La lutte contre la fraude a toujours été un jeu de saute-mouton entre attaquants et défenseurs. Aujourd'hui, les entreprises doivent adopter des défenses hautement avancées pour contrer des fraudeurs équipés des mêmes outils d'IA et opérant sans cadre légal clair. Selon certaines estimations, 80 % des fraudes sont facilement détectables, tandis que les 20 % restants nécessitent une expertise de haut niveau — un domaine où la plupart des solutions actuelles échouent.

Les fraudeurs sophistiqués ne se contentent pas d'usurper des identités : ils forment des réseaux de plus en plus interconnectés, partageant des informations sur la manière de contourner les défenses spécifiques d'une entreprise. Dans ce contexte, l'agilité devient le principal critère de sécurité.

Le benchmark des 7 jours : une nécessité pour les entreprises

Pour rester compétitives, les entreprises doivent être capables de détecter un nouveau vecteur d'attaque, de mettre à jour leurs ensembles de données et de déployer un modèle de mitigation mis à jour en seulement 7 à 10 jours. Pourtant, de nombreuses organisations restent vulnérables car elles s'appuient sur des fournisseurs tiers dont les cycles de mise à jour peuvent prendre des mois.

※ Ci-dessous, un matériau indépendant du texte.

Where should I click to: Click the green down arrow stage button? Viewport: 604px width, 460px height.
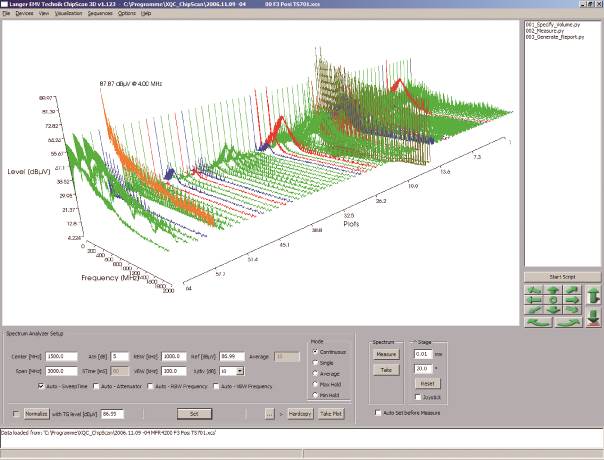553,310
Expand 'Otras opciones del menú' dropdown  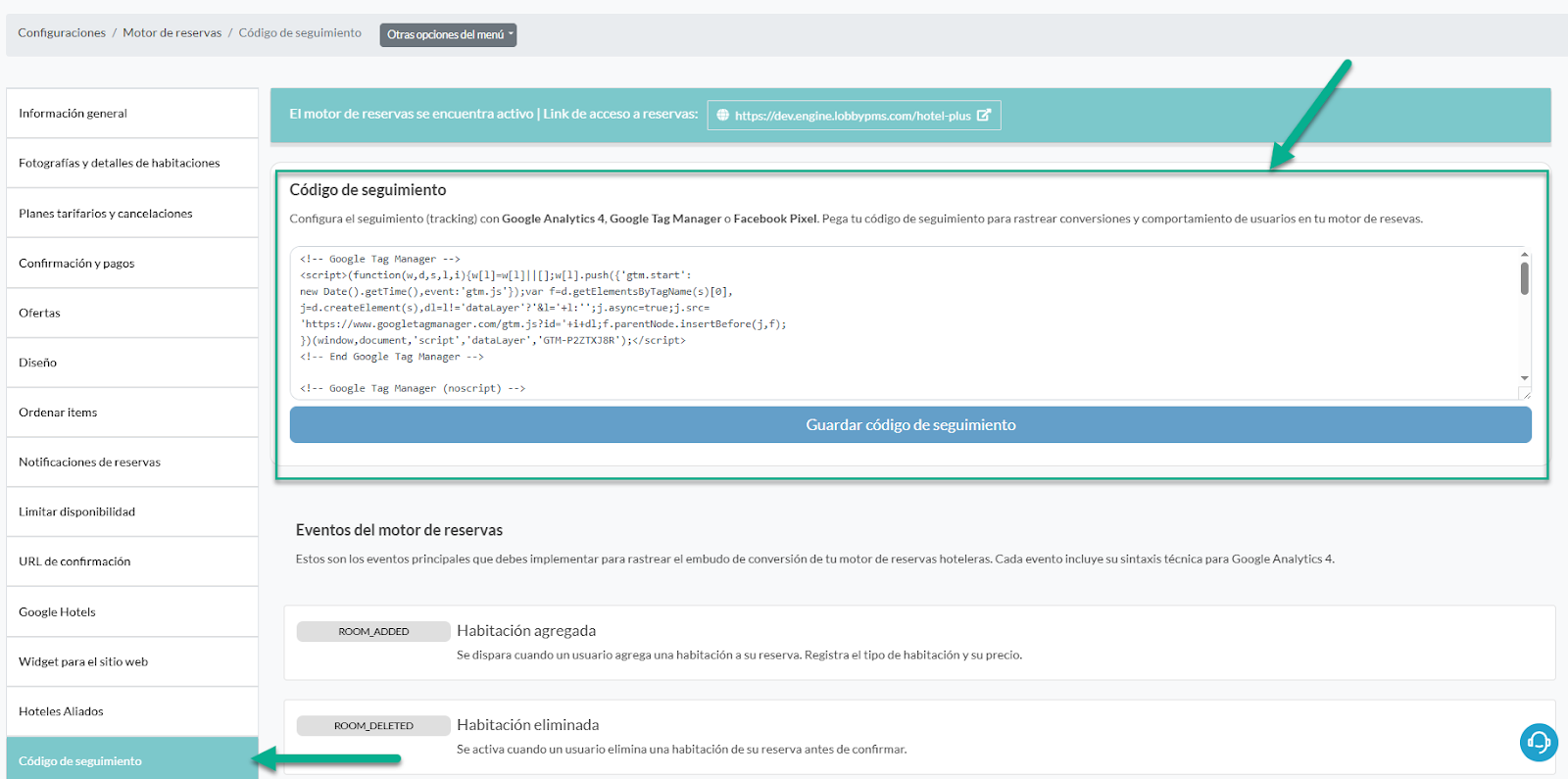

Une défense moderne exige une approche intégrée, comme celle proposée par Deepsight : une combinaison d'apprentissage automatique, de vérifications comportementales et de contrôles des appareils. Cette solution permet d'identifier les injections de caméra, les fraudes aux documents synthétiques et de vérifier que l'utilisateur est bien une personne réelle.

Checklist de défense : 4 questions à poser à chaque fournisseur

Pour réduire cet écart de vitesse, les dirigeants doivent évaluer leurs fournisseurs selon des critères stricts :

  • Vitesse de mise à jour : Le fournisseur peut-il déployer des mises à jour en moins de 7 à 10 jours ?
  • Capacité d'adaptation : Les modèles sont-ils capables de s'adapter à de nouvelles techniques de fraude ?
  • Intégration des données : Le système utilise-t-il des données en temps réel pour détecter les menaces émergentes ?
  • Collaboration sectorielle : Le fournisseur participe-t-il à des initiatives de partage d'informations sur les fraudes avec d'autres acteurs du secteur ?

« Les fraudeurs exploitent l'IA générative pour créer des identités synthétiques et des deepfakes à une échelle sans précédent. Les entreprises doivent adopter des défenses agiles et collaboratives pour rester une longueur d'avance. »

— Fernanda Sottil, directrice stratégique chez Incode Technologies

Conclusion : l'urgence d'agir face à une menace en évolution rapide

L'essor des fraudes générées par l'IA marque un tournant dans la cybersécurité. Les entreprises ne peuvent plus se contenter de défenses statiques ou de mises à jour trimestrielles. Pour protéger leurs actifs et leur réputation, elles doivent investir dans des solutions capables de s'adapter en temps réel et de collaborer avec d'autres acteurs pour partager les menaces émergentes.

Dans cette course aux armements, l'agilité et l'innovation ne sont plus des options, mais des impératifs stratégiques.